## Provided data
↓
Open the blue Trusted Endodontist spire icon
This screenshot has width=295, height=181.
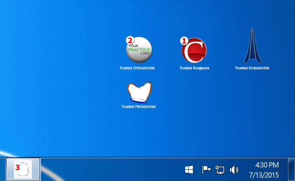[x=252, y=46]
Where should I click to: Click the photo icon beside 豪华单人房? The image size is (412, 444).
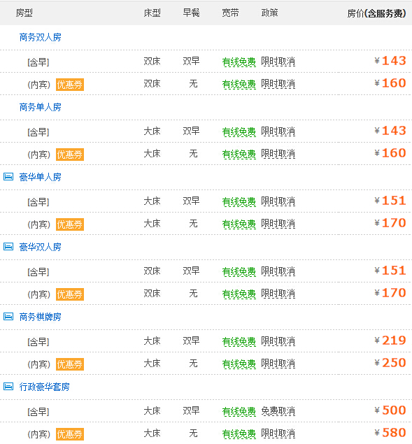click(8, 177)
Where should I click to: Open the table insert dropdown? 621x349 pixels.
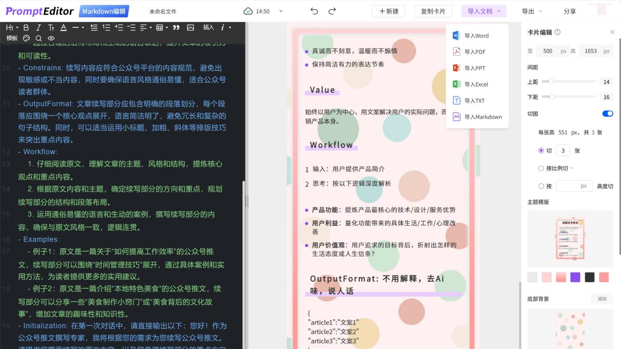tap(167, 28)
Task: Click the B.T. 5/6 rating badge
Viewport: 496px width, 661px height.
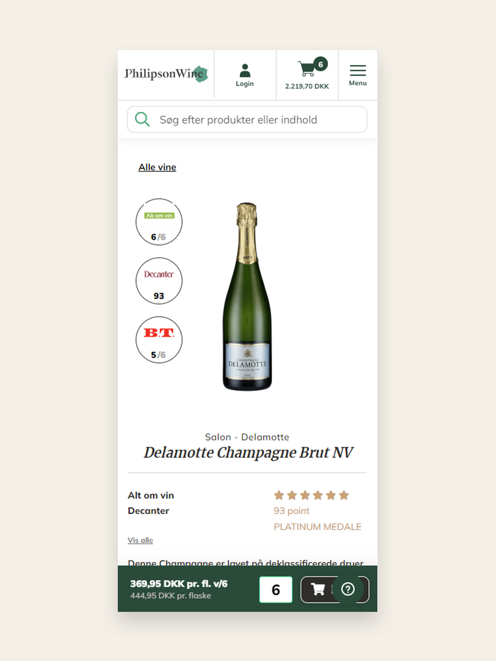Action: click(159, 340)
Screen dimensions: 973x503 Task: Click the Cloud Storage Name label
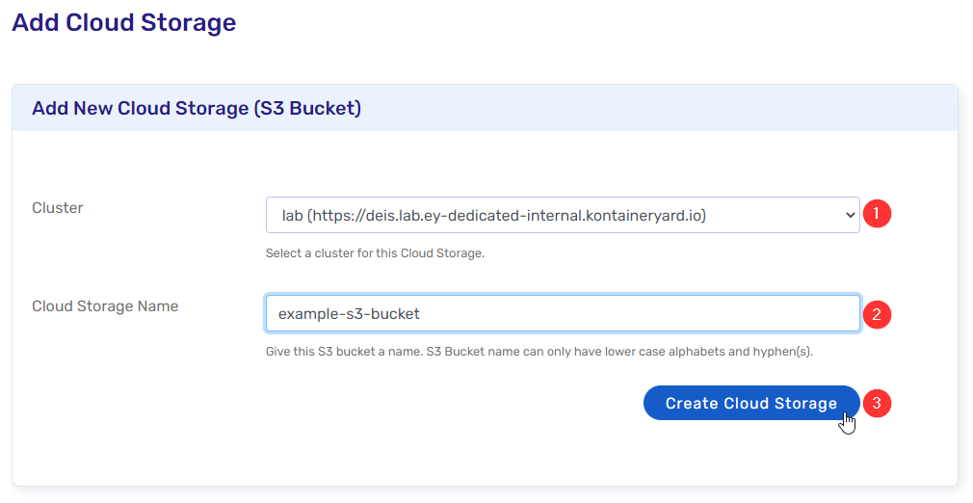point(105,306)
↑
↓
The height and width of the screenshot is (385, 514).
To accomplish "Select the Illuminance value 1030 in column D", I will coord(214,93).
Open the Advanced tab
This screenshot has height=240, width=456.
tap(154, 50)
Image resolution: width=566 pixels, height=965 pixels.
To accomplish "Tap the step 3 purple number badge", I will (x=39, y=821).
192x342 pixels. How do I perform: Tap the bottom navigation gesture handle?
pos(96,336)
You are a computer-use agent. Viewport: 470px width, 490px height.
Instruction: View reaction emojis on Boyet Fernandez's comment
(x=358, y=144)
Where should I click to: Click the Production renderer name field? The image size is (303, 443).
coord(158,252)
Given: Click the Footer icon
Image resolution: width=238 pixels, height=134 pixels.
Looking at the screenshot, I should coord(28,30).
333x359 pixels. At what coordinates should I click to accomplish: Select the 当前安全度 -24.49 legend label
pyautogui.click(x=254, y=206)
↑
↓
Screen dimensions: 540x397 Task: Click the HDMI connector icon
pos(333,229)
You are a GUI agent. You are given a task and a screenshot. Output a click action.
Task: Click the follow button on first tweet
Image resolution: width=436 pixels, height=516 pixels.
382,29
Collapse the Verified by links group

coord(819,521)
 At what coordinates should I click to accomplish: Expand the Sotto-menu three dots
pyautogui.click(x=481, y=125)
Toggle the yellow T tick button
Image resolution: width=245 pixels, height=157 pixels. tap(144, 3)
↑
## Exercise
Search the listing above for "agent" and copy every line that has it.

## Your solution
You are a computer-use agent. Viewport: 470px width, 490px height.
You are a GUI agent. You are given a task and a screenshot. Output a click action.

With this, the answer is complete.